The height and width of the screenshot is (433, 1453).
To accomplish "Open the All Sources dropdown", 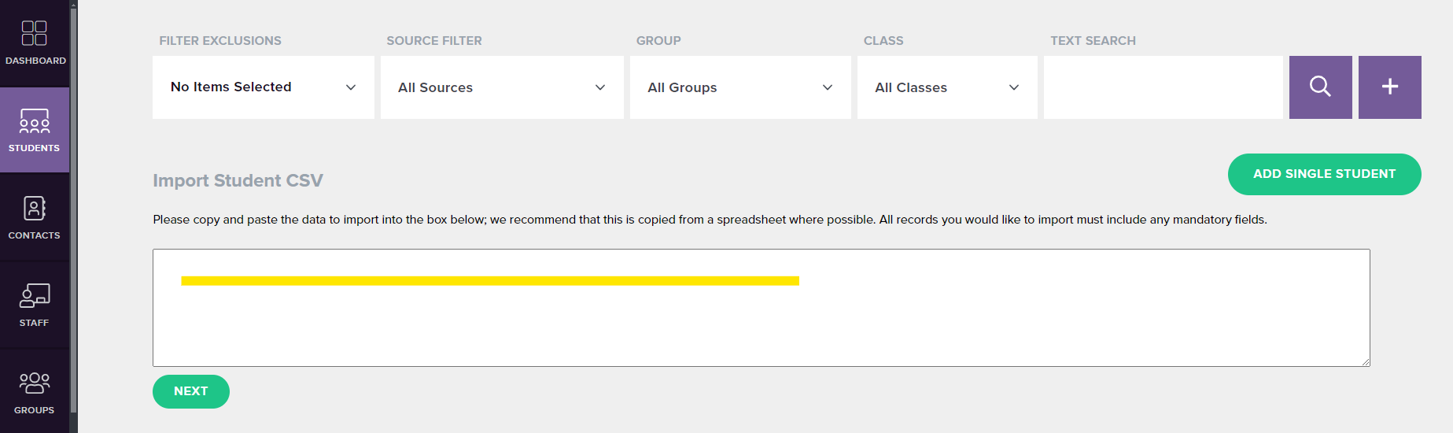I will [x=502, y=87].
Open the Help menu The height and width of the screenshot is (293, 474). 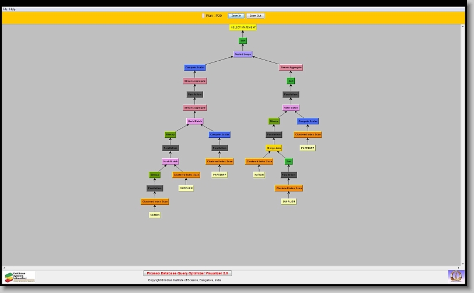13,9
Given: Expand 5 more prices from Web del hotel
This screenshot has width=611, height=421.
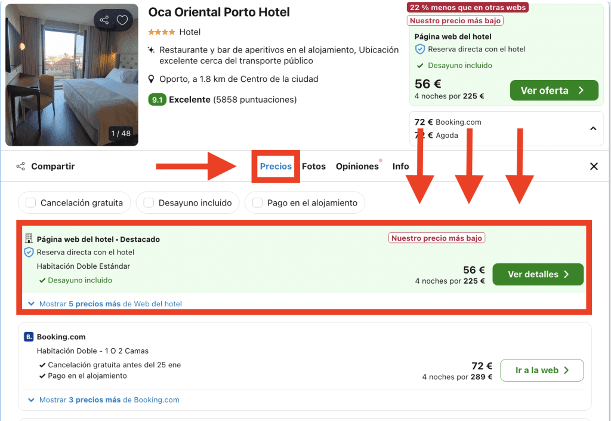Looking at the screenshot, I should click(x=105, y=304).
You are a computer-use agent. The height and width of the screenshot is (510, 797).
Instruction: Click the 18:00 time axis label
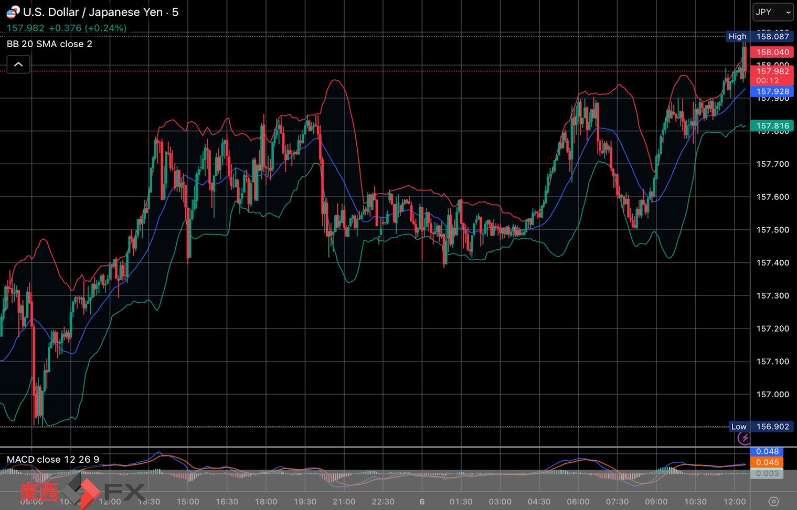pyautogui.click(x=266, y=502)
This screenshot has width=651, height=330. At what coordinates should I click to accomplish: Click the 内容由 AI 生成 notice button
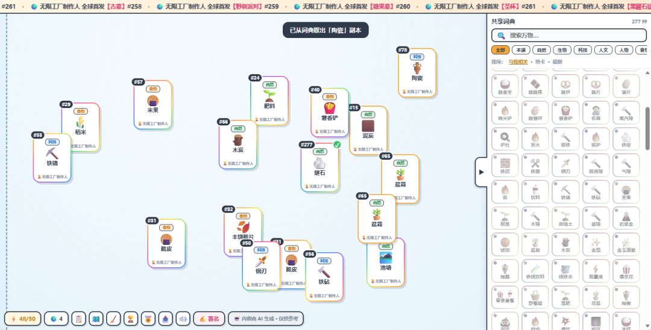[x=266, y=319]
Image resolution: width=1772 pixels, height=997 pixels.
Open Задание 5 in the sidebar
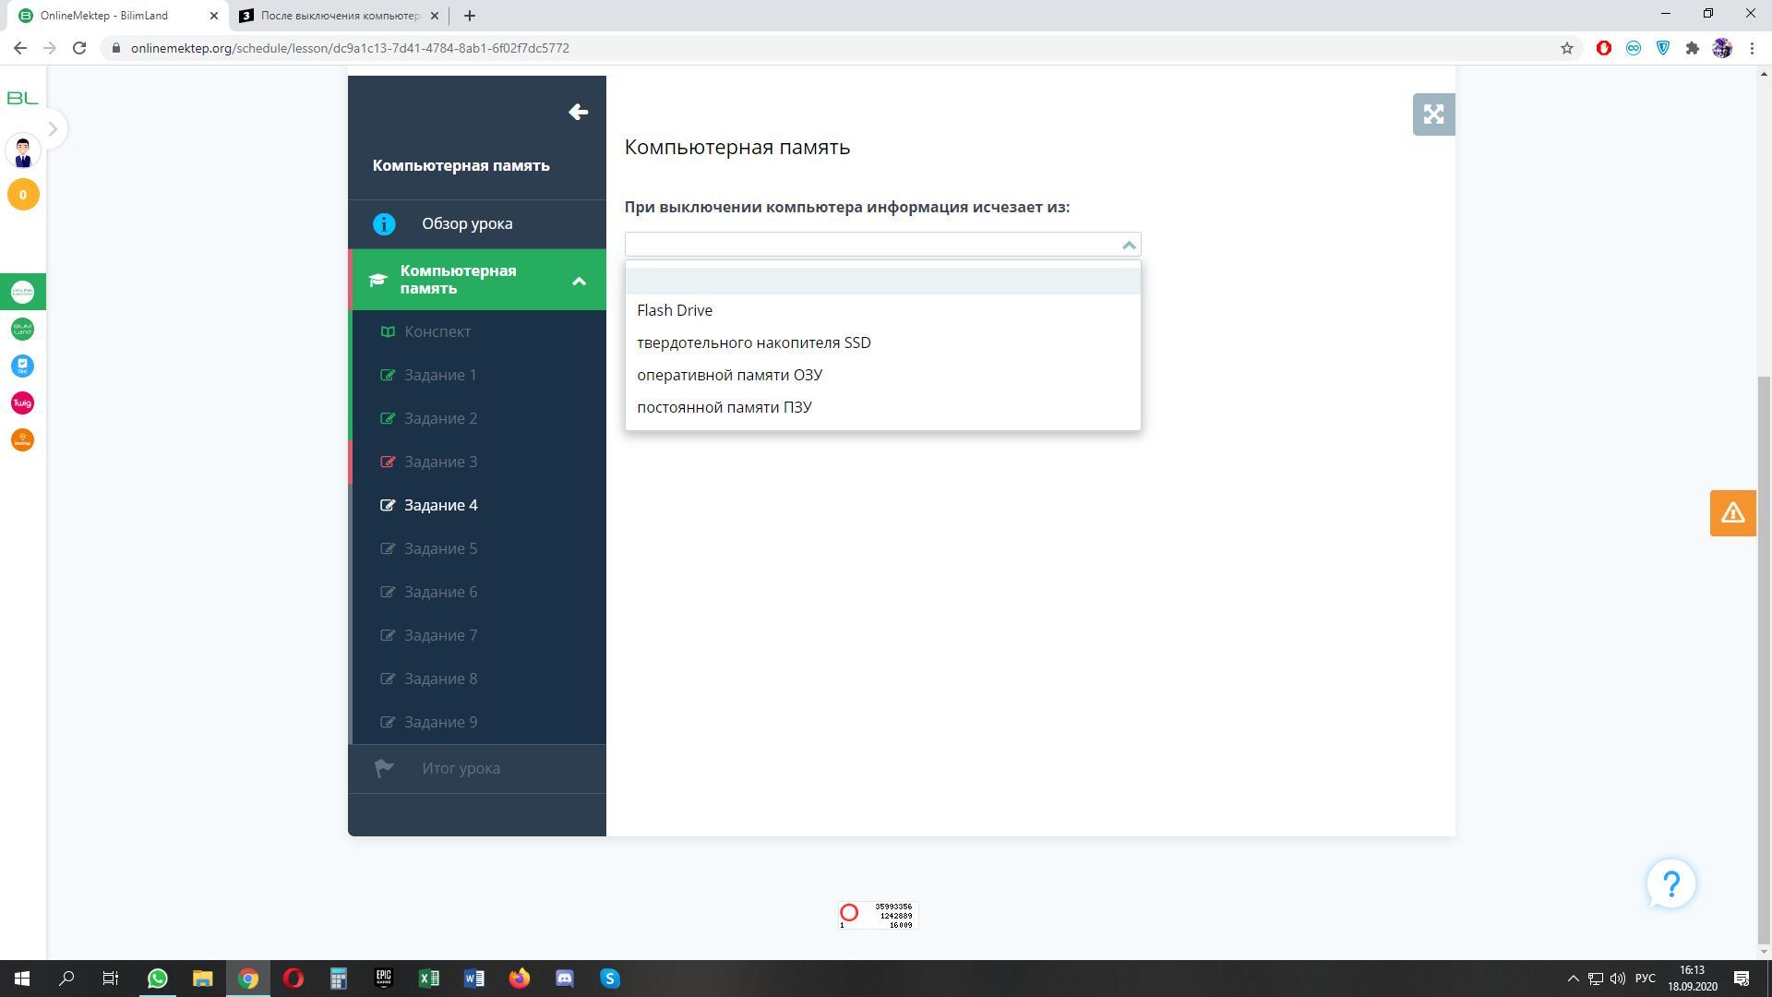(x=440, y=548)

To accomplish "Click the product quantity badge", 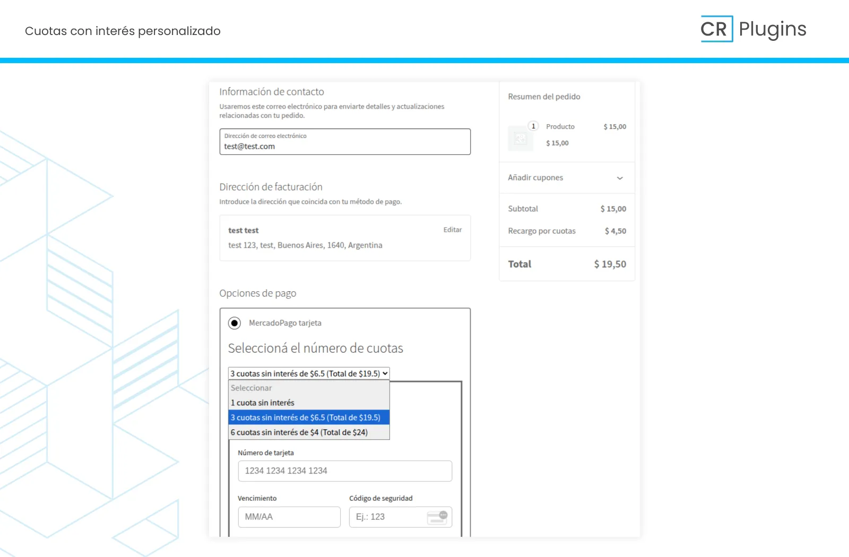I will click(533, 126).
────────
> _Do this_
Could you reproduce, word for word, the items above from the line with "This screenshot has width=651, height=330." up to and including the line with "(x=440, y=548)", leaving out the pictures?

> _Full answer_
This screenshot has width=651, height=330. At what coordinates should I click to accomplish: Click the 内容由 AI 生成 notice button
[x=266, y=319]
Image resolution: width=1772 pixels, height=997 pixels.
Open Задание 5 in the sidebar
(x=440, y=548)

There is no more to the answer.